-1.1.About the GDPR

The GDPR was introduced by the European Union to protect the privacy of EU residents. At its core, the new legislation gives individuals a greater say over what, how, why, where, and when their personal data is used, processed, or deleted.
The GDPR also requires organisations to implement stricter security protocols, record any data processing activities under their responsibility, and ensure any data breaches are reported to the data subjects without delay after being made aware, within a maximum time frame of 72 hours.
The GDPR requires compliance from any organisation with 250 staff members (or more) that stores or processes the personal data of EU residents, regardless of the organisation's location. If an organisation does not work with the personal data of EU residents but acts as a data processor the GDPR may still apply, as without the compliance of the data processor, their customers could be deemed non-compliant.
Smaller organisations with fewer than 250 staff members may be exempt if they do not risk the rights and freedoms of individuals, only process data occasionally, are not processing data relating to criminal convictions/offences, and are not processing sensitive data, such as an individual's race, ethnic origin, religion, etc.

-1.2.Findmyshift's compliance

Findmyshift is compliant with all aspects of the GDPR, which covers the privacy of data subjects, the security of their data, and their control of their data.
Organisations that use Findmyshift must accept our Data Processing Agreement to remain GDPR compliant, and (if applicable) provide details of their Data Protection Officers (DPOs) and EU/EEA representative via the "Settings" > "Data protection" page of their teams.

-1.3.Security and privacy of customer data

Findmyshift treats the security and privacy of customer data as its highest priority. Some of the policies we enforce include mandatory SSL connections (both internally and externally), real-time encryption/decryption of all personal data in our database, irreversible password salting and hashing, and further encryption for all offsite/cold storage backups.

-1.4.Transferring personal data outside the EU or the EEA

Findmyshift's normal (regular) data processing activities all occur within the EU/EEA, with all databases, servers, and backups located in EU/EEA data centres.
On occasion (and only when necessary) data may be transferred to a third country if permissible - that is if the third country has been deemed by the EU Commission to ensure an appropriate level of protection, the recipient of the data guarantees an acceptable level of data protection in accordance with EU standard contractual clauses for the transmission of personal data, or there are other safeguards in place that permit such a transfer.

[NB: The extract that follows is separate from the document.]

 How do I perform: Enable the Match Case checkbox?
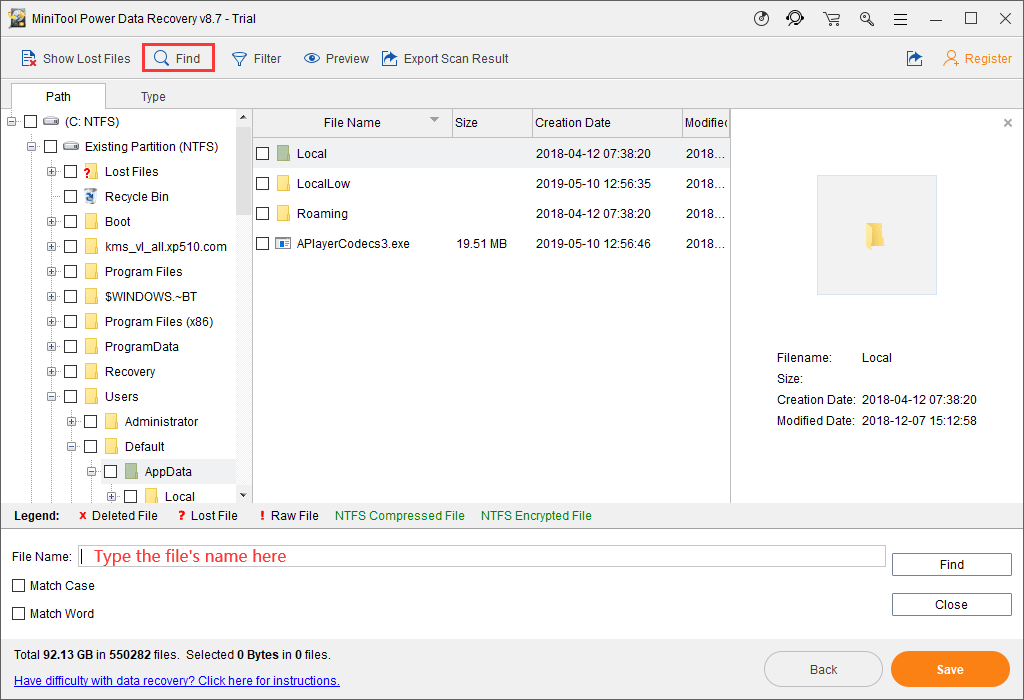[19, 586]
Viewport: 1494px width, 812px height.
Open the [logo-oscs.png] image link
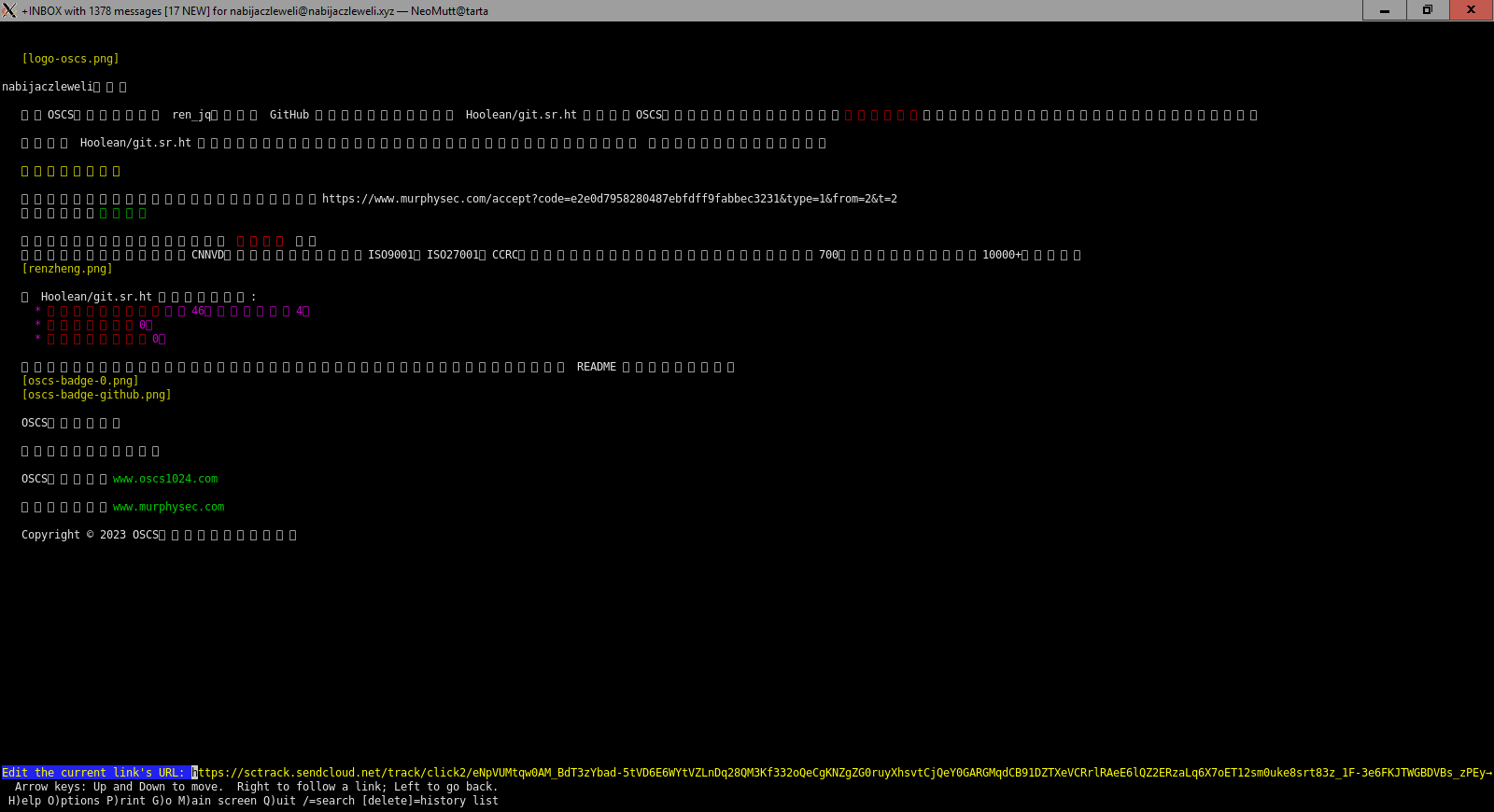(70, 59)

-1.5.Right of erasure and rectification

Owners of teams who would like to delete a team, its staff members and all associated data are able to use the "Delete" button at the bottom of the team's "Settings" page. Once there are no more rosters/teams in an owner's account, they will see a "Delete my account" under their "Account" page.
Employees who would like to update or remove their personal data from Findmyshift should contact their employer (the data controller).
To ensure historical reports remain accurate, Findmyshift gives administrators the ability to anonymise a staff member's profile (instead of deleting it), by clicking the "Delete" button at the bottom and selecting the "Anonymise" option. Anonymising a staff member's profile will replace their first name and last name with initials, remove their date of birth, profile picture, email address and mobile and alternate phone numbers. Anonymising a staff member's profile will not remove data entered in any custom columns, so it's important to manually check and remove any personal data.

-1.6.Data portability

All users (administrators, managers, employees) can use this form to compile and download all the data that is associated with their email address. The downloaded data is provided in JSON format and is machine readable.

-1.7.Subject access requests

If an individual would like to enquire as to whether Findmyshift is (or was) processing their personal data then they can request a report of the processing activities using this form.

-1.8.Data processing objections

If an individual would like to restrict or object to the processing of their personal data, they can make a request using this form. Once the individual's email address is verified our team will ensure their data is anonymised.
If an individual would like to remove previous objections to the processing of their personal data, they can make a request using this form. Once the individual's email address is verified the processing will be permitted.

-1.9.Responding to data breaches

In the unlikely event that personal data is stolen, Findmyshift will notify all data controllers and data subjects that are affected within 48 hours by email.

-1.10.Data retention

Findmyshift does not remove personal data uploaded by data controllers until it is deleted by the data controller, or the data controller makes a request to Findmyshift for it to be deleted. After personal data is deleted from our production servers, it may still reside in our offline backups for up to 24 months, however if a backup is restored all efforts will be made to ensure the data is deleted again.